Open lgatto opened 5 years ago
Yes, but it is difficult to predict when this will become expensive computationally, and when it will become easier/faster to pre-compute values (at the cost of keeping them up-t0-date).
My suggestion would be to start with computing on the fly, and moving to pre-computed when we observe a hit performance-wise.
What about allowing the user to add computed fields?
sp <- Spectrum()
sp[c("intensity", "mz")] <- list(c(100, 136.1, 136,3, 136.9, 200), c(20, 5, 50, 5, 20))
relativeIntensity <- function(sp, maxInt = 1000) ((sp$mz / max(sp$mz)) / maxInt)
sp$relativeIntensity <- AutoPeakVector( relativeIntensity, max=1000 )
No objection to add any user defined fields - but a relativeIntensity
method that calculates on the fly would be just handy, imagine you want to use a different max value etc. And, as @lgatto mentioned, the real problem is that it's tricky to know when to update the field. Some data manipulation methods like smooth
will affect the intensities of a Spectrum
, but not the number of peaks. So, a pre-computed peakCount
will still be OK, but a pre-computed tic
will be wrong and also a pre-computed relativeIntensity
might be invalid.
So, it might be a little slower to calculate stuff on-the-fly, but the code and content is easier to maintain.

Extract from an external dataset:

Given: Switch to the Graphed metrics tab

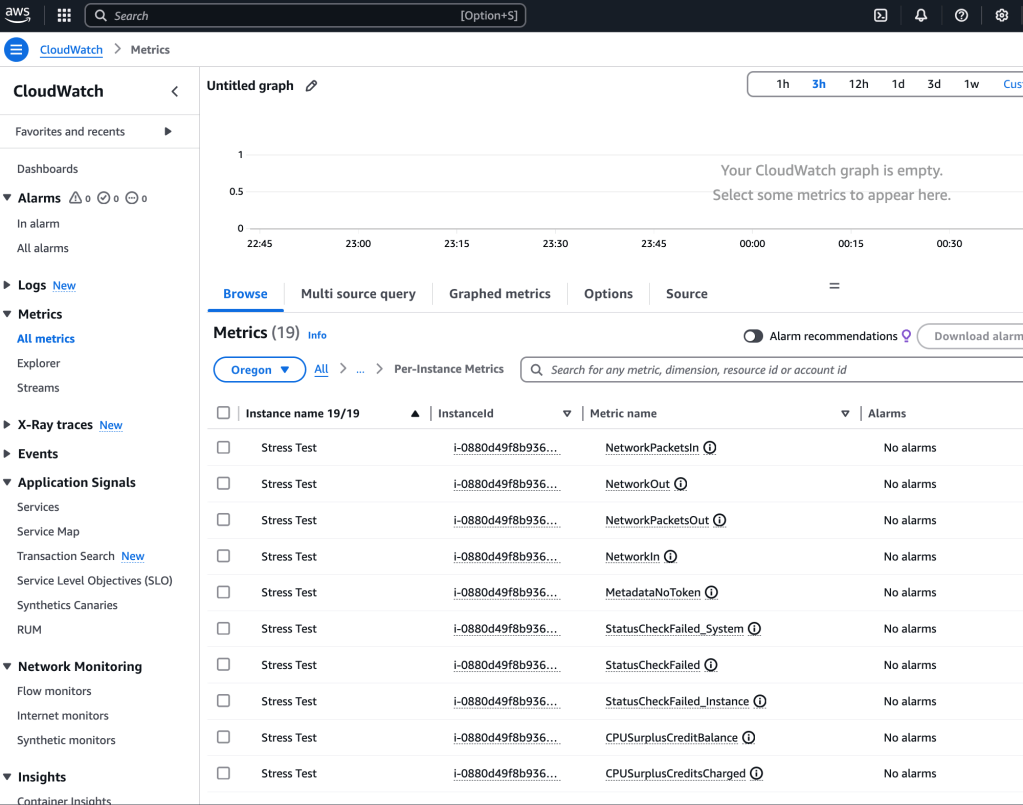Looking at the screenshot, I should point(499,294).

I am (or I was) working on a pull request that would allow cached autocomputed fields, i.e. which get computed and cached only on demand (on first access), and invalidated when the Spectrum changes. However I am realizing (as I should have immediately) that this doesn't work except if we introduced an environment
to hold the cache, because of R's pass-by-value logic. It would only work with sp <- refresh(sp)
before accessing the values, which you probably agree is awkward.
What would work is to recompute all of them on every spectrum change, but that feels like it could be too expensive if they are never needed by many users? Also, would such a concept fit into the Spectra
world?
For Spectra
or better said their backends I create the content on-the-fly (e.g. https://github.com/lgatto/Spectra/blob/jomaster/R/MsBackendDataFrame.R#L73-L78) and I don't see any problem with that - getting the full spectra data (as a DataFrame
) works in an analogous way (https://github.com/lgatto/Spectra/blob/jomaster/R/MsBackendDataFrame.R#L273-L291). mandatory spectra variables (such as msLevel
etc) get created and initialized with the correct NA
values if they are not present.
But there is a conceptual issue with computing (all) values on the fly. If a spectrum is loaded from a raw file, database, or library file format (e.g. MSP) there are both properties and annotations stored there.
If we want to validate a spectrum file, for example, it would be very desirable that the values in the corresponding object correspond to the ground truth in the file. If I load a spectrum with 10 peaks but it claims num_peaks: 9
I can mark it as invalid; if peaksCount is recalculated on the fly I will never catch this.
I guess the Spectra
answer would be that we need a backend for the file type that we are reading, instead of checking it once we have loaded it into a Spectra/um
?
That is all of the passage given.